[Saved entries]
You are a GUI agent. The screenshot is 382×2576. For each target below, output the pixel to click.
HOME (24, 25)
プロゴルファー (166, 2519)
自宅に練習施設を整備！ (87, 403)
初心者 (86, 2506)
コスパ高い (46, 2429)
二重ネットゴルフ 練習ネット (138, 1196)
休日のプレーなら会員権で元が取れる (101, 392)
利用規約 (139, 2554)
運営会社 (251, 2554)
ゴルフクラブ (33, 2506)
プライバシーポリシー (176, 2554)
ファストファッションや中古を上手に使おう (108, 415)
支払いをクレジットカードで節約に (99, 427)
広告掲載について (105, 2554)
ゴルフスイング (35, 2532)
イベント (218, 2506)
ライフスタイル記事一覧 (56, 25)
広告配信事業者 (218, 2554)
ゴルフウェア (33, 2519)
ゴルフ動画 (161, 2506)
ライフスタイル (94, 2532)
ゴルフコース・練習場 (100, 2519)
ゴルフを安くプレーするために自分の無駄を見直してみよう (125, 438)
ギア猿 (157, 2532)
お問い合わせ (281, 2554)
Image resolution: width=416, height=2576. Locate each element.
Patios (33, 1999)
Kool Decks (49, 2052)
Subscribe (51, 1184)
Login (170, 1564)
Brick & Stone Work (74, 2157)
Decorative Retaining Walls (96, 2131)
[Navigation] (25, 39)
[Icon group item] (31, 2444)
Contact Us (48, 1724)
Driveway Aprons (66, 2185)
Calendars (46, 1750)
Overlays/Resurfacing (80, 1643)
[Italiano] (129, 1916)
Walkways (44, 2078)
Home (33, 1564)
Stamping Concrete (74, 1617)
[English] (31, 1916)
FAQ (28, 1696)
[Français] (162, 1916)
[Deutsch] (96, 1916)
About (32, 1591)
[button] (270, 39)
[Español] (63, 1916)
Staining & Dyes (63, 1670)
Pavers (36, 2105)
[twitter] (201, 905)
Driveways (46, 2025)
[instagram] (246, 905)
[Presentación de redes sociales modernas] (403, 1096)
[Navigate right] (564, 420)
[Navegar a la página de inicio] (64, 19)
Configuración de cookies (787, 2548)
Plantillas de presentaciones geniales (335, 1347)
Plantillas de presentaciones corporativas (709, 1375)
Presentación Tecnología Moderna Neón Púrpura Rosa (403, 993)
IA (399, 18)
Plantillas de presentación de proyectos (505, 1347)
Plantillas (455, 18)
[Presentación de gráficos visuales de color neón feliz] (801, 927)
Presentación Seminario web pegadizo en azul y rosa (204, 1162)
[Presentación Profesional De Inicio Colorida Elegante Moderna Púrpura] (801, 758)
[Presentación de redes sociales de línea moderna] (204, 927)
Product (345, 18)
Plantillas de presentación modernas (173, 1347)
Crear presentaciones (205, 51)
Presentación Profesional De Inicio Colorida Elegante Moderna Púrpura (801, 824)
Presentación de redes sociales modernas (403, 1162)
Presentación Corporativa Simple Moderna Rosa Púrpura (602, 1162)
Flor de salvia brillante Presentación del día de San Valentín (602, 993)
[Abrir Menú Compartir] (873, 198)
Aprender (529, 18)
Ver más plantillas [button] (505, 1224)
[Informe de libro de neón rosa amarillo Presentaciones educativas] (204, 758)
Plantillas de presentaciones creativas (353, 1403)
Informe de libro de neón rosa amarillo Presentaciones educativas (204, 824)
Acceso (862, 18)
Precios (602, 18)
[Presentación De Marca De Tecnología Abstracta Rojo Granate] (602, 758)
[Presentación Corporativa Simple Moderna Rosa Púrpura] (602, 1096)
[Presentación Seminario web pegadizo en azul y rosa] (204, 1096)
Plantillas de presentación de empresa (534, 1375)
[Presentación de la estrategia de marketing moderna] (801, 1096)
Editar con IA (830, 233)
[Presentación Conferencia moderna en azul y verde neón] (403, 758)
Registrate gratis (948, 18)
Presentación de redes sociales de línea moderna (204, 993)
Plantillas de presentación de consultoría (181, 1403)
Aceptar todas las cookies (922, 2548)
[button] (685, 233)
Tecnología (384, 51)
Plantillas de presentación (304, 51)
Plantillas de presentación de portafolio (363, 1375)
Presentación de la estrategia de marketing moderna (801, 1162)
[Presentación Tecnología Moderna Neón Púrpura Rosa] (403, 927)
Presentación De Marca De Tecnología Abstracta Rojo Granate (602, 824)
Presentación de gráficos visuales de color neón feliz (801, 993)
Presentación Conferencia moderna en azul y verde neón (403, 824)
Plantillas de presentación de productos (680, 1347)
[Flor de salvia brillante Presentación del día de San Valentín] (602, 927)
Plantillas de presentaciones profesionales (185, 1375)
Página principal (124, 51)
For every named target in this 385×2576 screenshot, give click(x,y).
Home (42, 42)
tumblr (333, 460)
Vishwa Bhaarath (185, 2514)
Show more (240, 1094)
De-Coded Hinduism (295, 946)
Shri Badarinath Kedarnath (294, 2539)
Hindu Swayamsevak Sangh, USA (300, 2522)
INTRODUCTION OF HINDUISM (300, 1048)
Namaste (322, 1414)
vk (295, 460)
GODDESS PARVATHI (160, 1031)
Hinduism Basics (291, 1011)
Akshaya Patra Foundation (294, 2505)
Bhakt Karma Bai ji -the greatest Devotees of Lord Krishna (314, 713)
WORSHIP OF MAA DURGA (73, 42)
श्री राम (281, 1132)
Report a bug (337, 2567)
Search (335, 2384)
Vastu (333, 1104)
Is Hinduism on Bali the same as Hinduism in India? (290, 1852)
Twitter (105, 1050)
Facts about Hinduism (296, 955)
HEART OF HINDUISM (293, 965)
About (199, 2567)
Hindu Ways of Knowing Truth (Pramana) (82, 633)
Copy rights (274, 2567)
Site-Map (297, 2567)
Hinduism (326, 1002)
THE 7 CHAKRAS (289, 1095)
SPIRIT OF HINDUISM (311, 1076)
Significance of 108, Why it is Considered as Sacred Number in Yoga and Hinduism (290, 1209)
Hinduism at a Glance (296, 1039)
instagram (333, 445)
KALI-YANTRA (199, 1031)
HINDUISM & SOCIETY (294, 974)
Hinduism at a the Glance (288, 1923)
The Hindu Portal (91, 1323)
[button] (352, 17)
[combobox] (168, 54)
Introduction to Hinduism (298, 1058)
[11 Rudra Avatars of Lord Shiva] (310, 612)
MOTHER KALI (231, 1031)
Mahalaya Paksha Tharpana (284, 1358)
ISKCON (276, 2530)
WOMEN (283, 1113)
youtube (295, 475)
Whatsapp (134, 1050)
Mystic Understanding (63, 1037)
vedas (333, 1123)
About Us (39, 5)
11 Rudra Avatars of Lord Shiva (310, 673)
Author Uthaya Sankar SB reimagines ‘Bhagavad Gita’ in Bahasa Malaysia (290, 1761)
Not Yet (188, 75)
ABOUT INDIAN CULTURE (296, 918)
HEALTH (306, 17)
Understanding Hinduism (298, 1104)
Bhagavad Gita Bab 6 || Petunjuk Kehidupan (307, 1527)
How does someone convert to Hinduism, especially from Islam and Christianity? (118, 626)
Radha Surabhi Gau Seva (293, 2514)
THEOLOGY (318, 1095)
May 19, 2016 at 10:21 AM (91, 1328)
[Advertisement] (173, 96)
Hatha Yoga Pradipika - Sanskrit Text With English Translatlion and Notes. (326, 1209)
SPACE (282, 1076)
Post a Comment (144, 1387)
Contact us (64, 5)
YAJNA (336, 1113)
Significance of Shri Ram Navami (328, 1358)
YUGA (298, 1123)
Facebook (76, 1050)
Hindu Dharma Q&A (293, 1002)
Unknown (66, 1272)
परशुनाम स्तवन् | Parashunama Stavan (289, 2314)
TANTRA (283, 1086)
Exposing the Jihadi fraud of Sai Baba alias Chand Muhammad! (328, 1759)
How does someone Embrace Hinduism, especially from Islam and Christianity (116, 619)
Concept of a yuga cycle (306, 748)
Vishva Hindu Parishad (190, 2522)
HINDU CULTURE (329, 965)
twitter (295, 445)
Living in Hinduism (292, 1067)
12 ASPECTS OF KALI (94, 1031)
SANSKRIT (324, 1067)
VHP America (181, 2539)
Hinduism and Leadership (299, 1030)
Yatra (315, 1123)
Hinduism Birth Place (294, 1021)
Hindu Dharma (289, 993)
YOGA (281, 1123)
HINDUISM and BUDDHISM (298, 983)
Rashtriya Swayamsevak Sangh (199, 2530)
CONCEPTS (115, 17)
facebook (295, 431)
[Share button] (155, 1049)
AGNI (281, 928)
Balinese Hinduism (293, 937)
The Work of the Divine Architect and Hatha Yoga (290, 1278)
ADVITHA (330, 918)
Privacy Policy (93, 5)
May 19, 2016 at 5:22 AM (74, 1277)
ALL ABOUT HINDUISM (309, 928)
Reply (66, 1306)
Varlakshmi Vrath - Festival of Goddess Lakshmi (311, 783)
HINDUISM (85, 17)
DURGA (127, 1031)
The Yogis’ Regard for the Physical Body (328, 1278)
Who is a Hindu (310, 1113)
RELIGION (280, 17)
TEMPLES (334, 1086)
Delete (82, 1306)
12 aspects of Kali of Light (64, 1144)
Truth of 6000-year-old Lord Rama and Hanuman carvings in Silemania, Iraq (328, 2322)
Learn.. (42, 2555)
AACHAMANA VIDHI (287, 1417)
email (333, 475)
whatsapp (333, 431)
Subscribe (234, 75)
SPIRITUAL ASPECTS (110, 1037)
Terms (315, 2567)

- **WHAT TO DO**
Among the lines above, return those that contain the string "Seminario".

- **RESULT FOR THIS EXERCISE**
Presentación Seminario web pegadizo en azul y rosa (204, 1162)
[Presentación Seminario web pegadizo en azul y rosa] (204, 1096)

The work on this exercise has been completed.